> **Task item**: Copy out the entries below in full and exactly.

> **Source material**:
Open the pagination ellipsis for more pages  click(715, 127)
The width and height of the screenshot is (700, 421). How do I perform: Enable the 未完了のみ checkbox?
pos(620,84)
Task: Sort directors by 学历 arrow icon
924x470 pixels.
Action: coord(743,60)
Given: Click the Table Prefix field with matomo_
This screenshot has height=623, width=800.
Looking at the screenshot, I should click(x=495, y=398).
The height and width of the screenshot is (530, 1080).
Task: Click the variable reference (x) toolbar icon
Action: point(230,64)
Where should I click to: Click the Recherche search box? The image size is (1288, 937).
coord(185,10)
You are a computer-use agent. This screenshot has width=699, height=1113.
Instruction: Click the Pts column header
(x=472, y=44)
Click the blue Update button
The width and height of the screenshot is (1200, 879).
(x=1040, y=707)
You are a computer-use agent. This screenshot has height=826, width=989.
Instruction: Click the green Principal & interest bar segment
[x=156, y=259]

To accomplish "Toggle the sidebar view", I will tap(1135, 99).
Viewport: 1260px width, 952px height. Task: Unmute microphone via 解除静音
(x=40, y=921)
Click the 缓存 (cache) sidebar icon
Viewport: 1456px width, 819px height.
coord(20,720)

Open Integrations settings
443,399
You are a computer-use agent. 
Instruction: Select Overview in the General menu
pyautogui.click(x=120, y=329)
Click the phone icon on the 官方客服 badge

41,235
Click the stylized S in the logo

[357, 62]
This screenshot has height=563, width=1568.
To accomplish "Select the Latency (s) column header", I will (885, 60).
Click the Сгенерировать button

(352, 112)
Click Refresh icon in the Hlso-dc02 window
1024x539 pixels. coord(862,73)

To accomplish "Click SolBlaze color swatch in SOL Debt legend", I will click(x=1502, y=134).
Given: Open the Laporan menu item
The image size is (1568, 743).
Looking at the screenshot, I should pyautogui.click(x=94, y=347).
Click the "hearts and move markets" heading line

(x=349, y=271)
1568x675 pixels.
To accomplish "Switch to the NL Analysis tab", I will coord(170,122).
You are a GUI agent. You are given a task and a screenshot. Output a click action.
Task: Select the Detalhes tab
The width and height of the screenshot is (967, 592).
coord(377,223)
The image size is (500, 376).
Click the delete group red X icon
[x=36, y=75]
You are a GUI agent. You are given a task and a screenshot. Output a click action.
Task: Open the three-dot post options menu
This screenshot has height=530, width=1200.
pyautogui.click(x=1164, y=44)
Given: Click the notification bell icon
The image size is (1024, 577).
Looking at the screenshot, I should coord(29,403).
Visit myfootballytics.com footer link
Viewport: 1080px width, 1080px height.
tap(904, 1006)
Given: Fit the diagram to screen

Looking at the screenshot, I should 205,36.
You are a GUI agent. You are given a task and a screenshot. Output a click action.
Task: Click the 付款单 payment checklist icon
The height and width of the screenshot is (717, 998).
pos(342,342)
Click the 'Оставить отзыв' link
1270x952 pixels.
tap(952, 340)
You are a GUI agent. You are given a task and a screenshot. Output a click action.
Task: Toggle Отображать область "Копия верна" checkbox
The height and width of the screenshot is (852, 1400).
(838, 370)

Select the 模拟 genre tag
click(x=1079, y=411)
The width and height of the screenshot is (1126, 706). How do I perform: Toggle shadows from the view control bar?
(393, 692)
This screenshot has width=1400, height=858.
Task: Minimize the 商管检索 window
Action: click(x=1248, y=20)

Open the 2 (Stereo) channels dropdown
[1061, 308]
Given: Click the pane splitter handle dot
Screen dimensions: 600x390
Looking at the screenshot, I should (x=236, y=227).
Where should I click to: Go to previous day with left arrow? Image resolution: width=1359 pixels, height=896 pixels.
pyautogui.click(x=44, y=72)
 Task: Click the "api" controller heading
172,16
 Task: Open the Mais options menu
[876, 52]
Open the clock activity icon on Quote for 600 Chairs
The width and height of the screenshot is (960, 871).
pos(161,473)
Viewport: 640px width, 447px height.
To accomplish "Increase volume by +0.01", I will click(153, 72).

> **The answer**:
Open the pagination ellipsis for more pages  click(715, 127)
The width and height of the screenshot is (700, 421). How do I perform: Enable the 未完了のみ checkbox?
pos(620,84)
Task: Sort directors by 学历 arrow icon
924x470 pixels.
Action: coord(743,60)
Given: Click the Table Prefix field with matomo_
This screenshot has height=623, width=800.
Looking at the screenshot, I should click(x=495, y=398).
The height and width of the screenshot is (530, 1080).
Task: Click the variable reference (x) toolbar icon
Action: point(230,64)
Where should I click to: Click the Recherche search box? The image size is (1288, 937).
coord(185,10)
You are a computer-use agent. This screenshot has width=699, height=1113.
Instruction: Click the Pts column header
(x=472, y=44)
Click the blue Update button
The width and height of the screenshot is (1200, 879).
(x=1040, y=707)
You are a computer-use agent. This screenshot has height=826, width=989.
Instruction: Click the green Principal & interest bar segment
[x=156, y=259]

To accomplish "Toggle the sidebar view", I will tap(1135, 99).
Viewport: 1260px width, 952px height. Task: Unmute microphone via 解除静音
(x=40, y=921)
Click the 缓存 (cache) sidebar icon
Viewport: 1456px width, 819px height.
coord(20,720)

Open Integrations settings
443,399
You are a computer-use agent. 
Instruction: Select Overview in the General menu
pyautogui.click(x=120, y=329)
Click the phone icon on the 官方客服 badge

41,235
Click the stylized S in the logo

[357, 62]
This screenshot has height=563, width=1568.
To accomplish "Select the Latency (s) column header", I will (885, 60).
Click the Сгенерировать button

(352, 112)
Click Refresh icon in the Hlso-dc02 window
1024x539 pixels. coord(862,73)

To accomplish "Click SolBlaze color swatch in SOL Debt legend", I will click(x=1502, y=134).
Given: Open the Laporan menu item
The image size is (1568, 743).
Looking at the screenshot, I should pyautogui.click(x=94, y=347).
Click the "hearts and move markets" heading line

(x=349, y=271)
1568x675 pixels.
To accomplish "Switch to the NL Analysis tab", I will coord(170,122).
You are a GUI agent. You are given a task and a screenshot. Output a click action.
Task: Select the Detalhes tab
The width and height of the screenshot is (967, 592).
coord(377,223)
The image size is (500, 376).
Click the delete group red X icon
[x=36, y=75]
You are a GUI agent. You are given a task and a screenshot. Output a click action.
Task: Open the three-dot post options menu
This screenshot has height=530, width=1200.
pyautogui.click(x=1164, y=44)
Given: Click the notification bell icon
The image size is (1024, 577).
Looking at the screenshot, I should coord(29,403).
Visit myfootballytics.com footer link
Viewport: 1080px width, 1080px height.
tap(904, 1006)
Given: Fit the diagram to screen

Looking at the screenshot, I should 205,36.
You are a GUI agent. You are given a task and a screenshot. Output a click action.
Task: Click the 付款单 payment checklist icon
The height and width of the screenshot is (717, 998).
pos(342,342)
Click the 'Оставить отзыв' link
1270x952 pixels.
tap(952, 340)
You are a GUI agent. You are given a task and a screenshot. Output a click action.
Task: Toggle Отображать область "Копия верна" checkbox
The height and width of the screenshot is (852, 1400).
(838, 370)

Select the 模拟 genre tag
click(x=1079, y=411)
The width and height of the screenshot is (1126, 706). How do I perform: Toggle shadows from the view control bar?
(393, 692)
This screenshot has width=1400, height=858.
Task: Minimize the 商管检索 window
Action: click(x=1248, y=20)

Open the 2 (Stereo) channels dropdown
[1061, 308]
Given: Click the pane splitter handle dot
Screen dimensions: 600x390
Looking at the screenshot, I should (x=236, y=227).
Where should I click to: Go to previous day with left arrow? Image resolution: width=1359 pixels, height=896 pixels.
pyautogui.click(x=44, y=72)
 Task: Click the "api" controller heading
172,16
 Task: Open the Mais options menu
[876, 52]
Open the clock activity icon on Quote for 600 Chairs
The width and height of the screenshot is (960, 871).
pos(161,473)
Viewport: 640px width, 447px height.
To accomplish "Increase volume by +0.01", I will click(153, 72).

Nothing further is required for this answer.